* Text provided:
That's 8 accumulators, 2 input loads, and 4 weight loads per iteration. 14 YMM registers out of 16 available. The two spare registers are used by the FMA pipeline for temporaries. The register pressure is tight but it fits.

The key insight is that each weight load is shared across both sequence rows. This halves the weight bandwidth compared to processing one row at a time. The arithmetic intensity doubles, and the kernel becomes compute-bound rather than memory-bound.

I also added software prefetching on the weight rows, 16 floats (64 bytes, one cache line) ahead of the current position:

_mm_prefetch((const char *)(W0 + k + 16), _MM_HINT_T0);
_mm_prefetch((const char *)(W1 + k + 16), _MM_HINT_T0);
_mm_prefetch((const char *)(W2 + k + 16), _MM_HINT_T0);
_mm_prefetch((const char *)(W3 + k + 16), _MM_HINT_T0);

This tells the CPU to start fetching the next cache line before we need it. The benefit is modest on modern CPUs with good hardware prefetchers, but it's free to do and helps on older hardware.

Parallelism

A single-threaded implementation is simple but leaves most of the CPU idle. The model has plenty of data parallelism to exploit. I used OpenMP because it's dead simple and GCC supports it natively.

The first place I added parallelism was the GEMM kernel. The naive approach is to parallelize over sequence positions, but that leaves cores idle when the sequence is short. A 10-token query produces a 12x768 matrix after adding CLS and SEP. Parallelizing over 6 pairs of rows across 6 threads gives each thread exactly one pair. No load balancing.

I restructured the parallelism as 2D tiling. Flatten the work into a single index over (seq_pairs x output_tiles) and let OpenMP distribute it evenly:

int pairs  = seq / 2;
int otiles = out / 4;
int ntiles = pairs * otiles;

#pragma omp parallel for schedule(static) if(ntiles > 16)
for (int t = 0; t < ntiles; t++) {
    int p  = t / otiles;
    int ot = t % otiles;
    // 2Sx4O micro-kernel for rows (p*2, p*2+1) and outputs (ot*4 .. ot*4+3)
}

The if(ntiles > 16) guard is important. OpenMP has overhead for thread creation and synchronization. For tiny inputs where the total work is less than 16 tiles, single-threaded execution is faster. This threshold was determined empirically.

The second place I added parallelism was the attention heads. The model has 12 attention heads that are completely independent. Each head operates on a 64-dimensional slice of Q, K, and V. The original implementation processed all 12 sequentially. Making them parallel was the single biggest speedup for long sequences.

#pragma omp parallel for schedule(static) if(seq >= 4)
for (int h = 0; h < num_heads; h++) {
    float *local_q  = amalloc(seq * head_dim * sizeof(float));
    float *local_k  = amalloc(seq * head_dim * sizeof(float));
    float *local_v  = amalloc(seq * head_dim * sizeof(float));
    float *local_sc = amalloc(seq * seq * sizeof(float));

    // gather, K-transpose, Q*K^T, softmax, scores*V, scatter

    free(local_q);
    free(local_k);
    free(local_v);
    free(local_sc);
}

Each thread gets its own scratch buffers, allocated based on the actual sequence length. I initially tried sharing pre-allocated buffers, but that meant either serializing access or allocating for the maximum sequence length of 8192 tokens. At max length, the attention score matrix alone is 8192 * 8192 * 4 = 256MB per head. Allocating 12 of those upfront would consume 3GB just for scratch space. Dynamic allocation based on actual sequence length keeps memory usage proportional to input size.

* Extracted records:
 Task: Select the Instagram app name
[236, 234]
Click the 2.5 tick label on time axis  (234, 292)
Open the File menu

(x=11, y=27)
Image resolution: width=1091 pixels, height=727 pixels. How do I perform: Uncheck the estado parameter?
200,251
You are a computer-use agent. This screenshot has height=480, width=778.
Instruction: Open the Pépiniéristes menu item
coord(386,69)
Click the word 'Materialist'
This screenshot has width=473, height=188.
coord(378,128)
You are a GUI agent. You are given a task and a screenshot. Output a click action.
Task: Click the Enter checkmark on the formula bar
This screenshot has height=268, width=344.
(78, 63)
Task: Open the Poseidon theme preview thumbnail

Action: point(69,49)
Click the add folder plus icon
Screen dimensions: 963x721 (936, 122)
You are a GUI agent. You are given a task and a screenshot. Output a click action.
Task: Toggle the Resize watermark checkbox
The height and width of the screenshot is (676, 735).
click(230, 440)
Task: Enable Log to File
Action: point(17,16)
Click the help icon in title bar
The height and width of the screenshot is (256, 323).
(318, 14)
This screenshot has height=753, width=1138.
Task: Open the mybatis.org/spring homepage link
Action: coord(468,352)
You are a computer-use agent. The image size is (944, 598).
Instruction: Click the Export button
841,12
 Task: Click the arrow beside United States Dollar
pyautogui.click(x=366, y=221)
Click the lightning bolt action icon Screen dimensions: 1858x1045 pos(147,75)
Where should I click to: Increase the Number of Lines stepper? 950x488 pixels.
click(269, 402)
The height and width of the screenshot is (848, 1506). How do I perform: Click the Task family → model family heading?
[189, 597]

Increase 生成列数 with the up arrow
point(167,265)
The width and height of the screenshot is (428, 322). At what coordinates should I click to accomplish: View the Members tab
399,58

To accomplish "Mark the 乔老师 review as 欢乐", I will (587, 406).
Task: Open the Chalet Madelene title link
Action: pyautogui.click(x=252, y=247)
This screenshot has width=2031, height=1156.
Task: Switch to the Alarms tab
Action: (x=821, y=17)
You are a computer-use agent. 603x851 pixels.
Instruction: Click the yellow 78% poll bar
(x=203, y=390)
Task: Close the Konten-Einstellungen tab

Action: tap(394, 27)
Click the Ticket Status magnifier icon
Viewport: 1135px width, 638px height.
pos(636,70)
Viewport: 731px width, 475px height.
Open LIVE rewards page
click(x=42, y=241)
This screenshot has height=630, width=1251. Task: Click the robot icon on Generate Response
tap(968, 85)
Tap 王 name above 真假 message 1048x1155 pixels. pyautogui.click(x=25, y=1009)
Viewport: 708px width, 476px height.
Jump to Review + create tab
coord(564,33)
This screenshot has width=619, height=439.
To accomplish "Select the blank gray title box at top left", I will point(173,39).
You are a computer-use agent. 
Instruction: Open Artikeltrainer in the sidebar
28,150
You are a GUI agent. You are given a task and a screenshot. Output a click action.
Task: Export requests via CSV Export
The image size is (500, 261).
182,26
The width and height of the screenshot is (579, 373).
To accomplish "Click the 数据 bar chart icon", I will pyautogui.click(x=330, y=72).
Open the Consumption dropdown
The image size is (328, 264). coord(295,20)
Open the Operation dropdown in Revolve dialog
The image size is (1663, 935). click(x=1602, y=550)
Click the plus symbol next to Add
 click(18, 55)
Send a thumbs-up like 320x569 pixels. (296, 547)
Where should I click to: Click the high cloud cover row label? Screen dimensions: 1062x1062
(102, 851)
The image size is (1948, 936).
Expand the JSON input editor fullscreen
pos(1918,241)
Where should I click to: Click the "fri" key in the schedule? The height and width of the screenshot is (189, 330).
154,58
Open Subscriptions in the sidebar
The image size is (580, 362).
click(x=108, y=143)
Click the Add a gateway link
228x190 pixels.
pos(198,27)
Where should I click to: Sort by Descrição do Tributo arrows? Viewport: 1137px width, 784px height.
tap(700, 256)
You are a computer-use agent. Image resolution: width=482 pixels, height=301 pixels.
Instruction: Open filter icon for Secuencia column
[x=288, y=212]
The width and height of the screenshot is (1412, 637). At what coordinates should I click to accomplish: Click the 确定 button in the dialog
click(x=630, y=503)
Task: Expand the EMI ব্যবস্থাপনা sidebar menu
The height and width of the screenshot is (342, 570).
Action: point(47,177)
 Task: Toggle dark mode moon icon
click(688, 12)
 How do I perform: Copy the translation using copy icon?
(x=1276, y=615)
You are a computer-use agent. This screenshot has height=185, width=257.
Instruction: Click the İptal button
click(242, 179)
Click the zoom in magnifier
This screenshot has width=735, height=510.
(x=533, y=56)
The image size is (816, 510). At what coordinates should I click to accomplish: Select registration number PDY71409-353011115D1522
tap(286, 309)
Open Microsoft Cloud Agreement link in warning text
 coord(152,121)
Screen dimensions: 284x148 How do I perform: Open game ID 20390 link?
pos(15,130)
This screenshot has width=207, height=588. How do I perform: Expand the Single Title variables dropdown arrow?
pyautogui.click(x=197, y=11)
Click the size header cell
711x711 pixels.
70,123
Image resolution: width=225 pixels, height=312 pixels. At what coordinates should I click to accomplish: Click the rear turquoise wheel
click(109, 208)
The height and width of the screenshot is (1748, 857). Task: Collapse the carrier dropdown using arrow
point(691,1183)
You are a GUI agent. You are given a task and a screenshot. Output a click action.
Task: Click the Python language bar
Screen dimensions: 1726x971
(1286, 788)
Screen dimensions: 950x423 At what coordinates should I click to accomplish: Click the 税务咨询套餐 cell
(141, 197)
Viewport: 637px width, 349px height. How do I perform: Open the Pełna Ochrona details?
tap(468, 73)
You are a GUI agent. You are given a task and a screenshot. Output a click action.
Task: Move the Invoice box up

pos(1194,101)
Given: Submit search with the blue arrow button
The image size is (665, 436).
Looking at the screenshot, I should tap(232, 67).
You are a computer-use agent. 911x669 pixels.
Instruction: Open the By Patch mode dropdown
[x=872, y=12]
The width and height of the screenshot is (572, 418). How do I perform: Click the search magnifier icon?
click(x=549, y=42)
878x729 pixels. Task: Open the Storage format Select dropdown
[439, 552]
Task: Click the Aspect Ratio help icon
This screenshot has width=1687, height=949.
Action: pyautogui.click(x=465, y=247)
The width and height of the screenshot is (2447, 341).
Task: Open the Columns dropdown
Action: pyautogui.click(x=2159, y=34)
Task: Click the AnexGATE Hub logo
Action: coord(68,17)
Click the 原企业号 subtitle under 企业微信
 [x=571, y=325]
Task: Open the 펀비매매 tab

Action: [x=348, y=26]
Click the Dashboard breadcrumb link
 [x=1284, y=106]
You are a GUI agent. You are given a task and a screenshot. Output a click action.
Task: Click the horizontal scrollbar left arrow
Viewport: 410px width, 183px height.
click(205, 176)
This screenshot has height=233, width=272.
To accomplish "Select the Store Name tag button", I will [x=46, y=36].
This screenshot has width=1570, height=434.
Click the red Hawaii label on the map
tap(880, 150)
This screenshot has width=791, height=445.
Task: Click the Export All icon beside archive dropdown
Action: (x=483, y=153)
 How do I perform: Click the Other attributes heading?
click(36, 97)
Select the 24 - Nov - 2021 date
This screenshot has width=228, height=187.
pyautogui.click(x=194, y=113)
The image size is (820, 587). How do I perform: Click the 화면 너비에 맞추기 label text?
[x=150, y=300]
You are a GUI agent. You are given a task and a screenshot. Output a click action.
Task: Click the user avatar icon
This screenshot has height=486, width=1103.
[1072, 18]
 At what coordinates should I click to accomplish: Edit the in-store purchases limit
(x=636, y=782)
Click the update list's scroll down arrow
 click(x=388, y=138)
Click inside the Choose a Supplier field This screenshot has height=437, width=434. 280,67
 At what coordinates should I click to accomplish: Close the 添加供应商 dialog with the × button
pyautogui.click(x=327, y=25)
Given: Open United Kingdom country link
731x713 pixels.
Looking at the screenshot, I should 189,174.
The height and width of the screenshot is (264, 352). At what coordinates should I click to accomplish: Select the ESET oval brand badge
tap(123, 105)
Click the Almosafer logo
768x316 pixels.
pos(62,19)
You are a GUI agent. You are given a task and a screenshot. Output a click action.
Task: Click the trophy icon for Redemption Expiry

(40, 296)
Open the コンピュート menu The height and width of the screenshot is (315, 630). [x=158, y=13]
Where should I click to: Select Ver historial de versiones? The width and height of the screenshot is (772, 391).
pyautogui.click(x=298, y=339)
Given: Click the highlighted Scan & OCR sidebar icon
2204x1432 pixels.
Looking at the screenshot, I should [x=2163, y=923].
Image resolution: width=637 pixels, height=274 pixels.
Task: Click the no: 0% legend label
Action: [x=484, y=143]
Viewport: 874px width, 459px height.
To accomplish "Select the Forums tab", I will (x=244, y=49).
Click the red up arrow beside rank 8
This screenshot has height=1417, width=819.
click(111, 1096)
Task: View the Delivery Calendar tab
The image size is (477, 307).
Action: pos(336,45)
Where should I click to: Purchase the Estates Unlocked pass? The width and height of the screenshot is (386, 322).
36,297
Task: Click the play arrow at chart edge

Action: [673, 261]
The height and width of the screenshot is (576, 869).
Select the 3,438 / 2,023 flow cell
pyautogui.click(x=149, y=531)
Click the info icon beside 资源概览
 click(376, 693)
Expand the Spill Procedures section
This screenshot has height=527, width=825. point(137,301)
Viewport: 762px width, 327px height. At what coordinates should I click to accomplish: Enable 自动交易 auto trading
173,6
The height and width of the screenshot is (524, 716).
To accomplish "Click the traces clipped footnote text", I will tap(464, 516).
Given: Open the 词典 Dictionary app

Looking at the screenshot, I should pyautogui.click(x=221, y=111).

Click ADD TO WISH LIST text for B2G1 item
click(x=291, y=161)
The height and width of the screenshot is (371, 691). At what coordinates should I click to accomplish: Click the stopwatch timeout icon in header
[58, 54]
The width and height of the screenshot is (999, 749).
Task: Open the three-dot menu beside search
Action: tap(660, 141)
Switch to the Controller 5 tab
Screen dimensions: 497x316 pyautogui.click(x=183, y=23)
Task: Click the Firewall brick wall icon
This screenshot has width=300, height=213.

* Objective 1: Repeat word for word the stretch of the optimization text from "for (int t = 0;" through "was determined empirically.".
* Objective 2: The optimization text has a code comment inside the attention-head loop. List the processing steps that this comment names, in order.

* Full solution 1:
for (int t = 0; t < ntiles; t++) {
    int p  = t / otiles;
    int ot = t % otiles;
    // 2Sx4O micro-kernel for rows (p*2, p*2+1) and outputs (ot*4 .. ot*4+3)
}

The if(ntiles > 16) guard is important. OpenMP has overhead for thread creation and synchronization. For tiny inputs where the total work is less than 16 tiles, single-threaded execution is faster. This threshold was determined empirically.

* Full solution 2: gather, K-transpose, Q*K^T, softmax, scores*V, scatter